The NASL Interpreter

Use the NASL interpreter, nasl, to run and test NASL scripts via the command line. Invoke it with the -v flag to see what version is installed on your system:

[notroot]$ nasl -v

nasl 2.0.10

See the license for details

A vanilla Nessus installation comes packaged with NASL scripts that act as plug-ins for the Nessus scanner. The Nessus server executes these scripts to test for vulnerabilities, and you can find the scripts in the /usr/local/lib/ness/plugins/ directory. You can execute these scripts directly by invoking them with nasl. For example, the finger.nasl script checks to see if fingerd is enabled on a remote host. Finger is a service that listens on port 79 by default, and you can use it to query information about users. To run this script against a host with the IP address of 192.168.1.1 using the NASL interpreter, execute the following:

[notroot]$ nasl -t 192.168.1.1 finger.nasl

** WARNING : packet forgery will not work

** as NASL is not running as root

The ‘finger’ service provides useful information to attackers, since it allows them to gain usernames, check if a machine is being used, and so on.
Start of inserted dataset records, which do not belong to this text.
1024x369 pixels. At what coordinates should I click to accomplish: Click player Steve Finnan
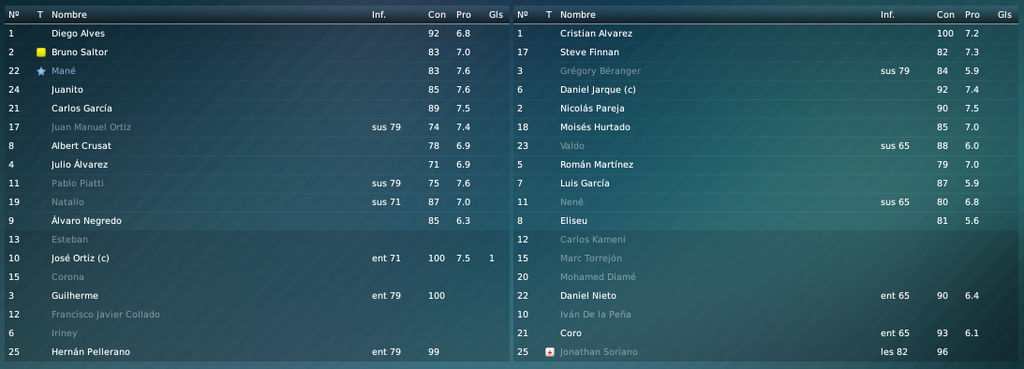pyautogui.click(x=590, y=52)
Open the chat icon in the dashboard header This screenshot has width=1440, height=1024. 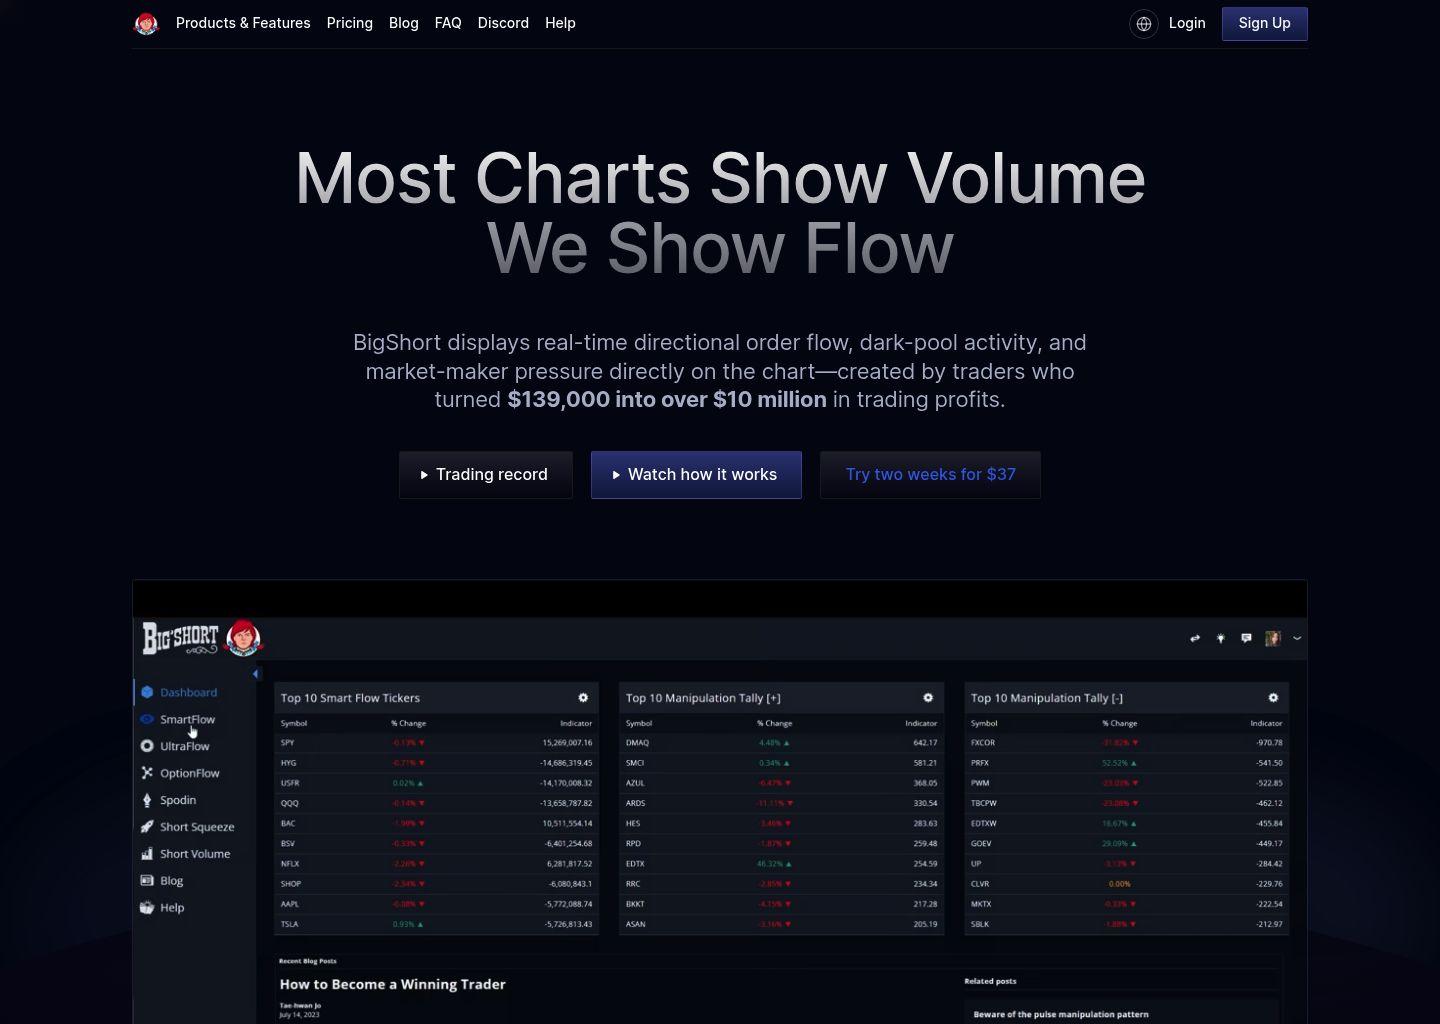(1246, 638)
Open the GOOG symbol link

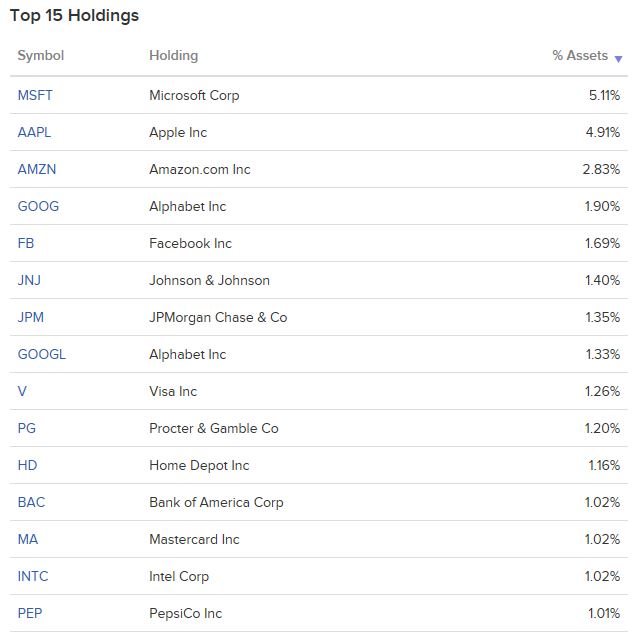coord(38,206)
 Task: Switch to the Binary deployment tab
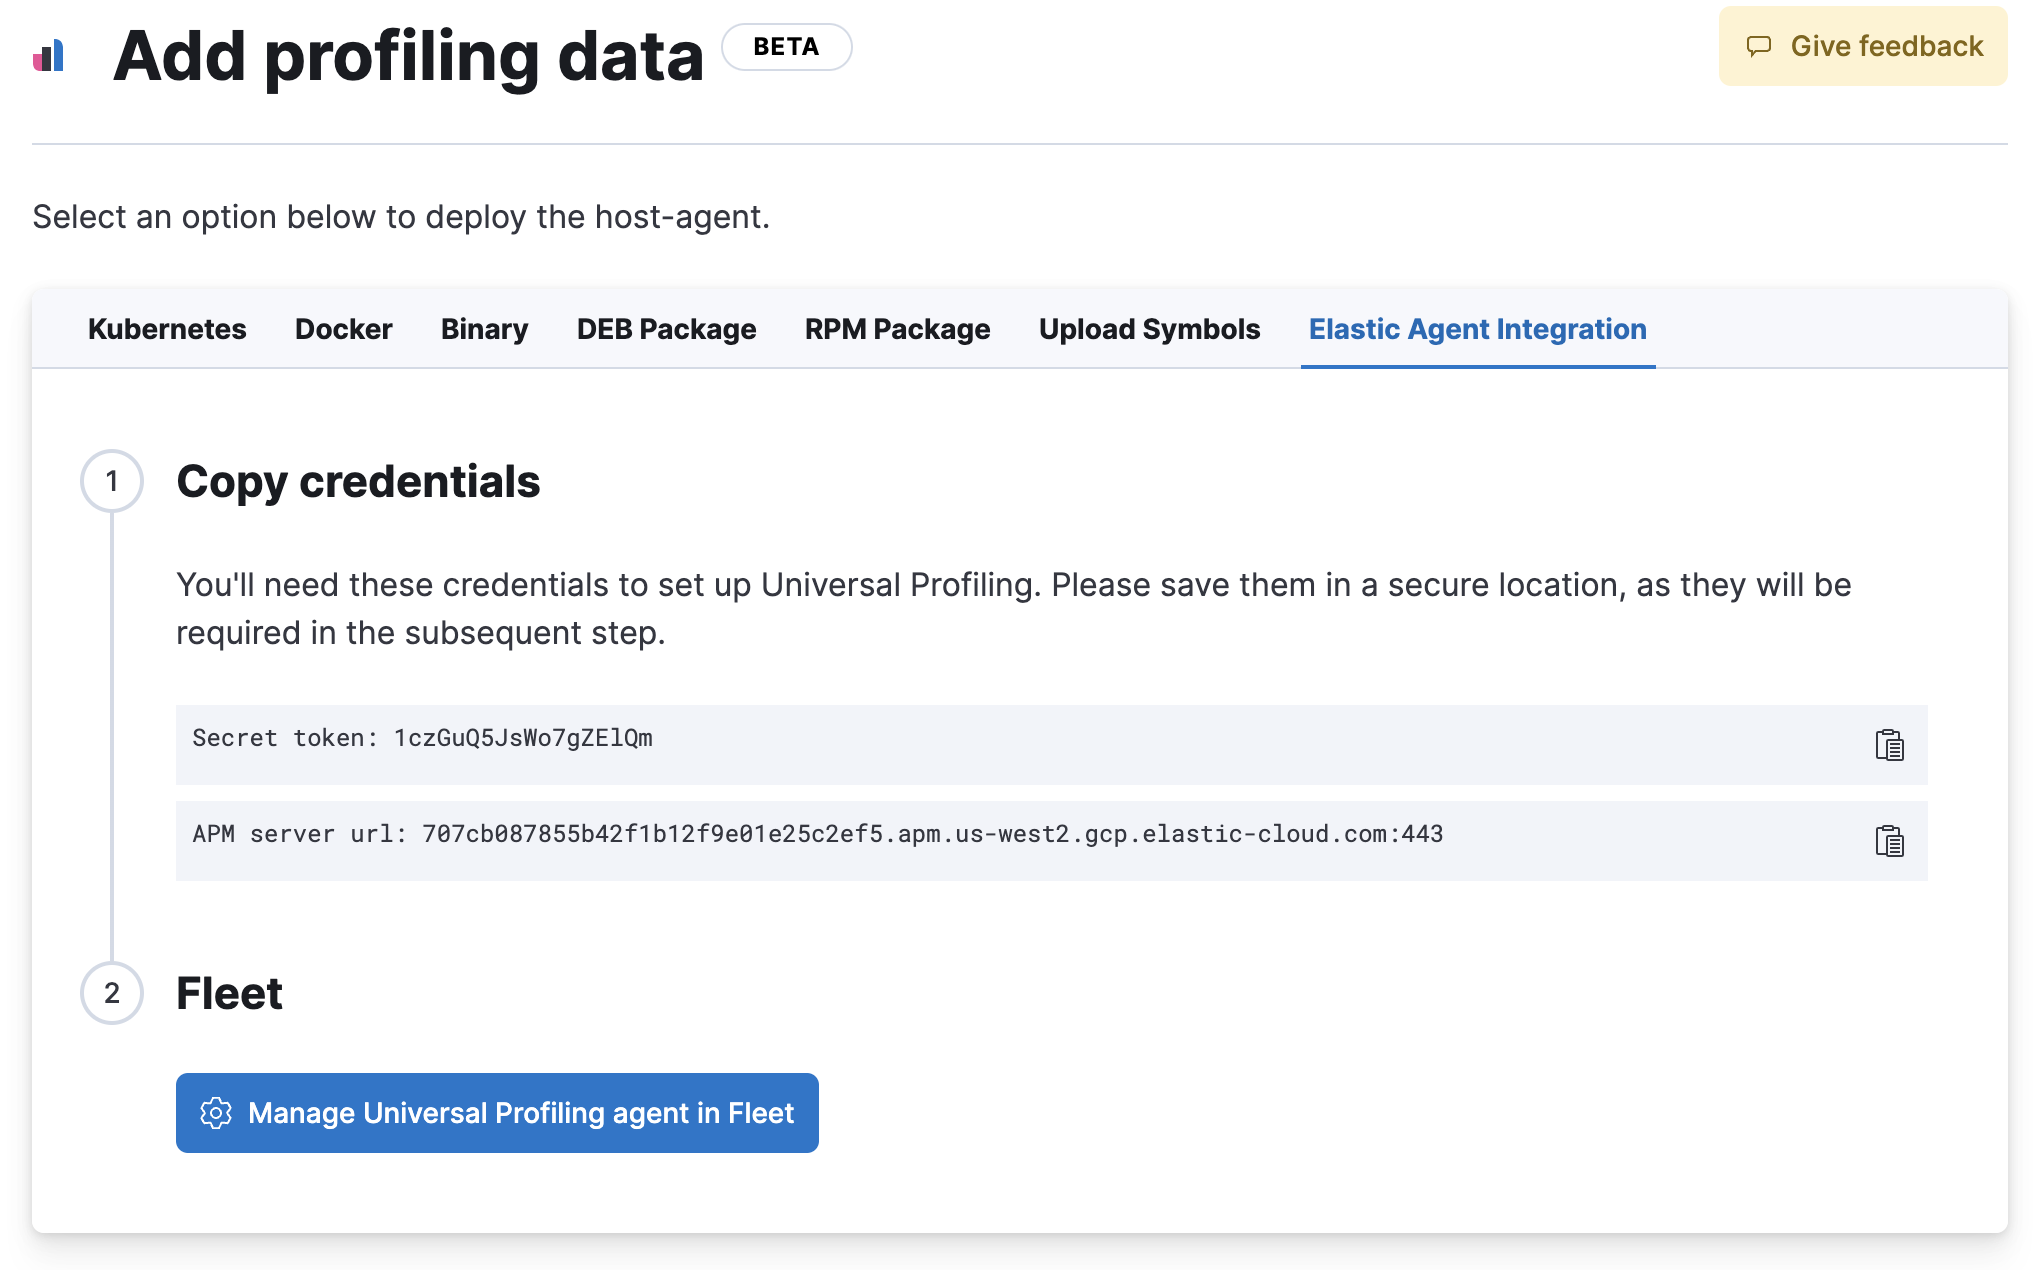click(x=484, y=329)
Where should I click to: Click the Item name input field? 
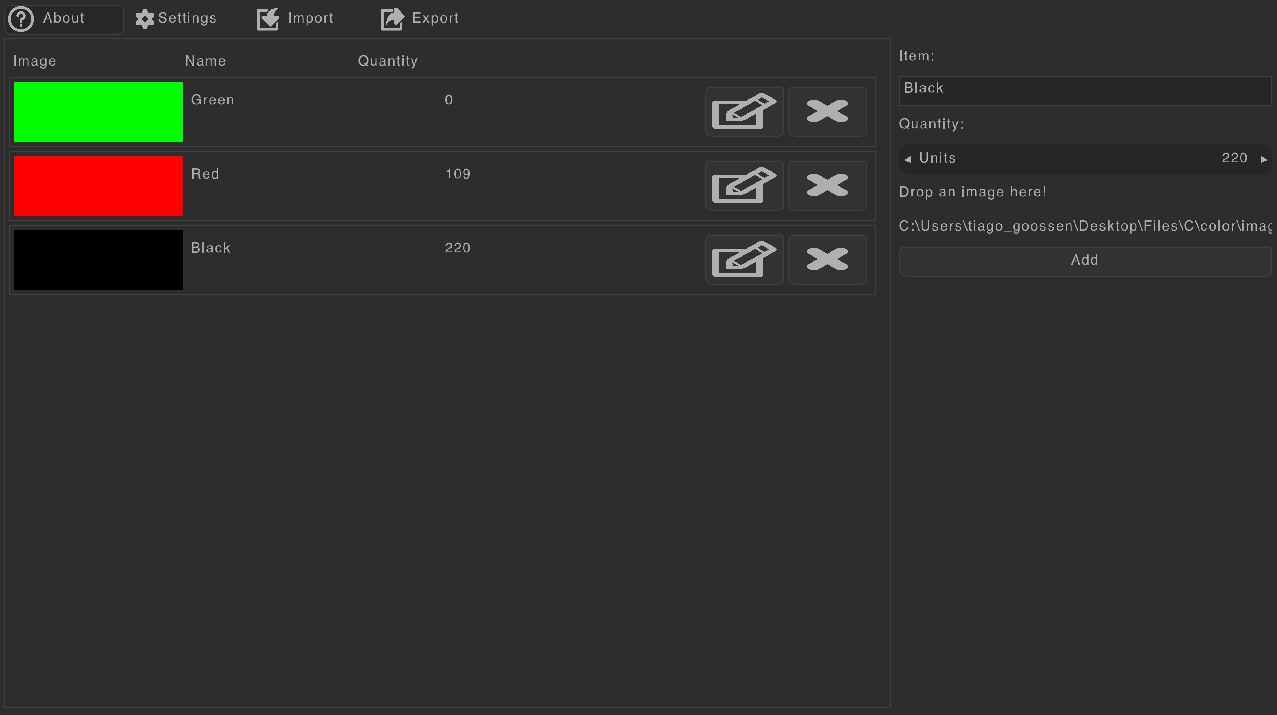pos(1084,89)
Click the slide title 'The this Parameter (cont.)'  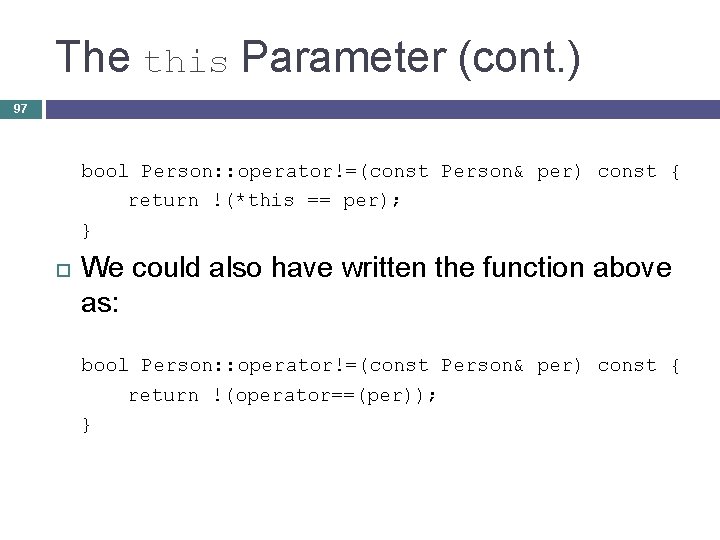pyautogui.click(x=317, y=58)
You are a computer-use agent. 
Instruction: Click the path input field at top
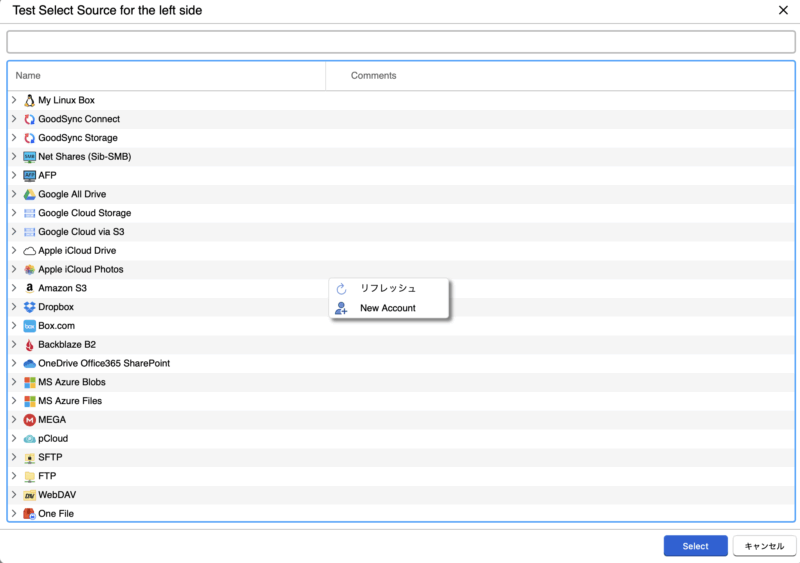(400, 42)
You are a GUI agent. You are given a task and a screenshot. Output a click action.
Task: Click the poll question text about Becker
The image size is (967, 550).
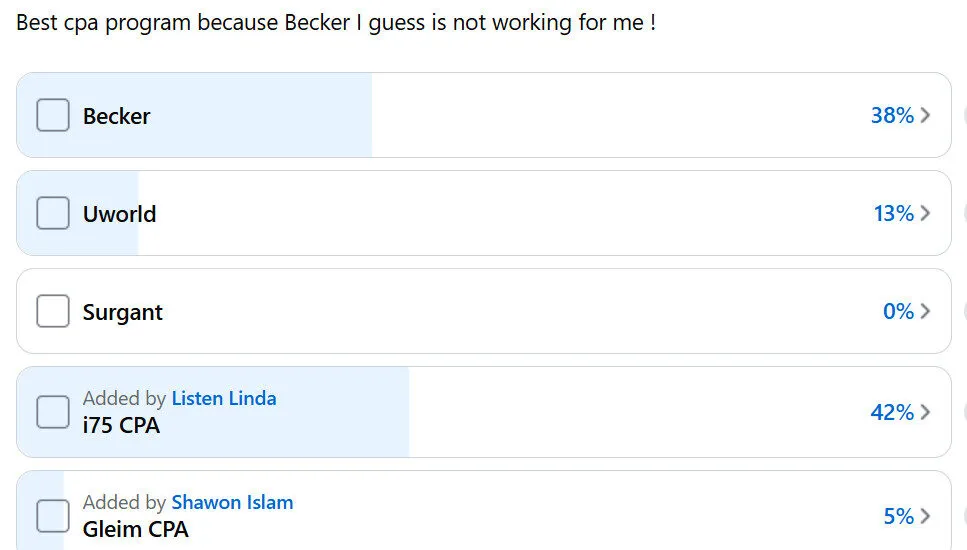pos(336,22)
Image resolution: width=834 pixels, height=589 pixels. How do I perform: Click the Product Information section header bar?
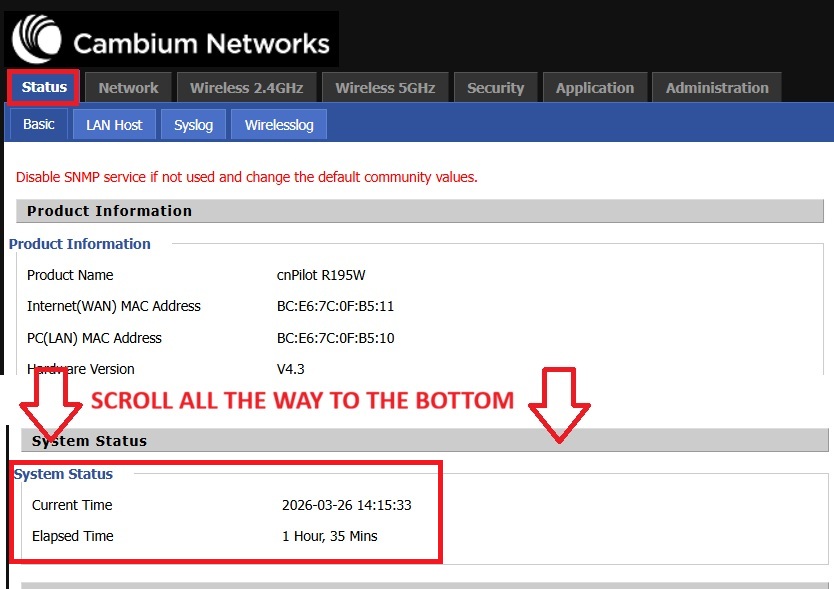(420, 211)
Here is the output we obtained for ‘root’ :

Login: root Name: System Administrator

Directory: /var/root Shell: /bin/sh

On since Wed 5 May 08:51 (CDT) on ttyp2 from 127.0.0.1:0.0

No Mail.

No Plan.

Solution : comment out the ‘finger’ line in /etc/inetd.conf

Risk factor : Low

[6533] plug_set_key:send(0)[‘1 finger/active=1;

‘](0 out of 19): Socket operation on non-socket

The preceding output is from the finger.nasl script, which was able to use the finger server running on host 192.168.1.1 to find out information about the root user.